The mastoid air cells vary greatly in number, shape, and size; they may be extensive or minimal or even absent.

The cells are typically interconnected and their walls lined by mucosa that is continuous with that of the mastoid antrum and tympanic cavity.

=== Extent ===

They may excavate the mastoid process to its tip, and be separated from the posterior cranial fossa and sigmoid sinus by a mere slip of bone or not at all. They may extend into the squamous part of temporal bone, petrous part of the temporal bone zygomatic process of temporal bone, and - rarely - the jugular process of occipital bone; they may thus come to adjoin many important structures (including the bony labyrinth, tympanic cavity, external acoustic meatus, pharyngotympanic tube, superior jugular bulb, posterior cranial fossa, middle cranial fossa, carotid canal, abducens nerve, sigmoid sinus) to which they may disseminate infection in case of infective mastoiditis.

=== Innervation ===
The cells receive from the posterior branch of the meningeal branch of the mandibular nerve (nervus spinosus),' and branches of the tympanic plexus.'

=== Vasculature ===
The cells receive arterial supply from the stylomastoid branch of the occipital artery or posterior auricular artery, and (sometimes) a mastoid branch of the occipital artery.

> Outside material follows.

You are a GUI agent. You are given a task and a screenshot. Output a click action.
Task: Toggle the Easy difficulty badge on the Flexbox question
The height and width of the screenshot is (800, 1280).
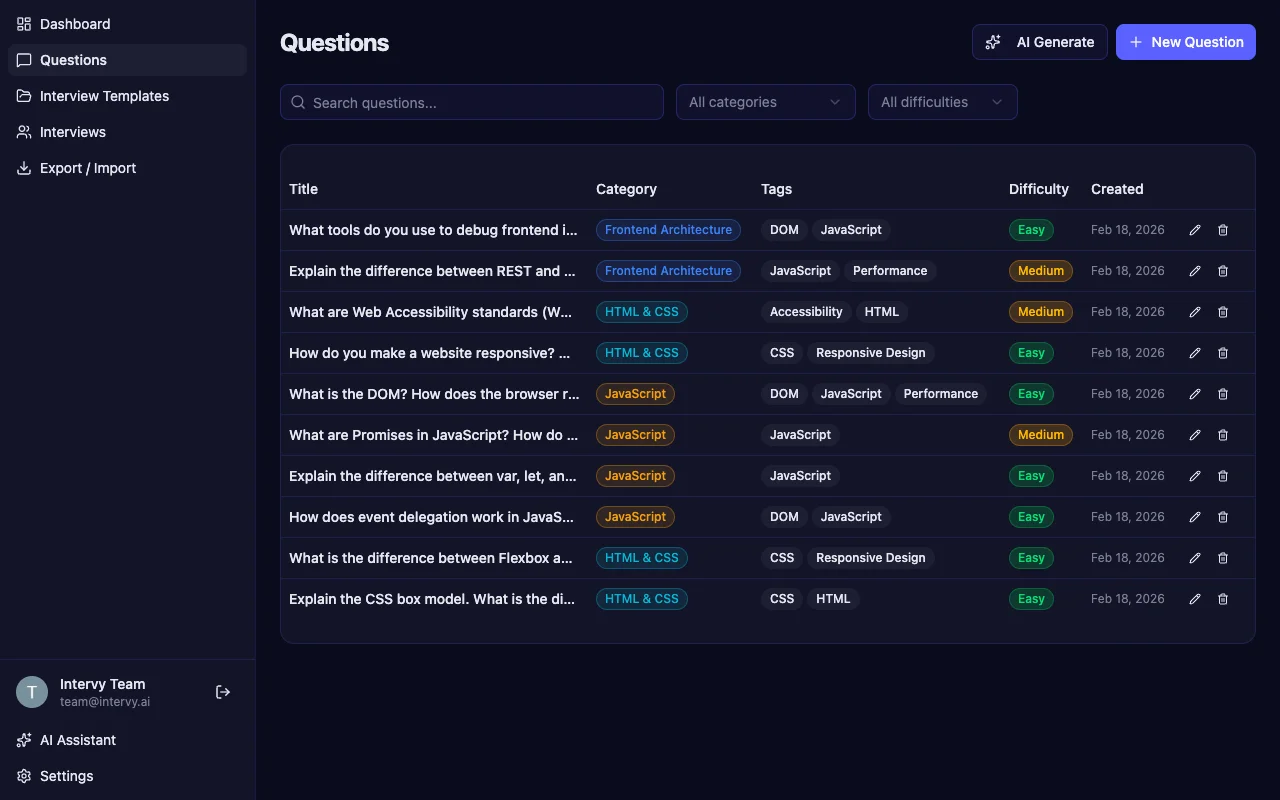click(1031, 558)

The superior petrosal sinus receives venous drainage from the mastoid air cells (mastoid infection may thus lead to a cerebellar abscess).

=== Development ===
At birth, the mastoid is not pneumatized, but becomes aerated before age six. At birth, the mastoid antrum is well developed but the air cells are represented only by small diverticula from the antrum. The air cells then gradually extend into the bone of the mastoid during the first years of life. Their most significant enlargements takes place during puberty.

==Function==
The air cells are hypothesised to protect the temporal bone and the inner and middle ear against trauma and to regulate air pressure.

==Clinical significance==
Infections in the middle ear easily spread into the mastoid air cells through the aditus ad antrum, resulting in mastoiditis, a potentially dangerous and life-threatening condition. Infection may then further spread into the middle cranial fossa or posterior cranial fossa, causing meningitis or abscess of adjacent brain tissue. Infection may also spread to muscles of the neck, causing pain and torticollis.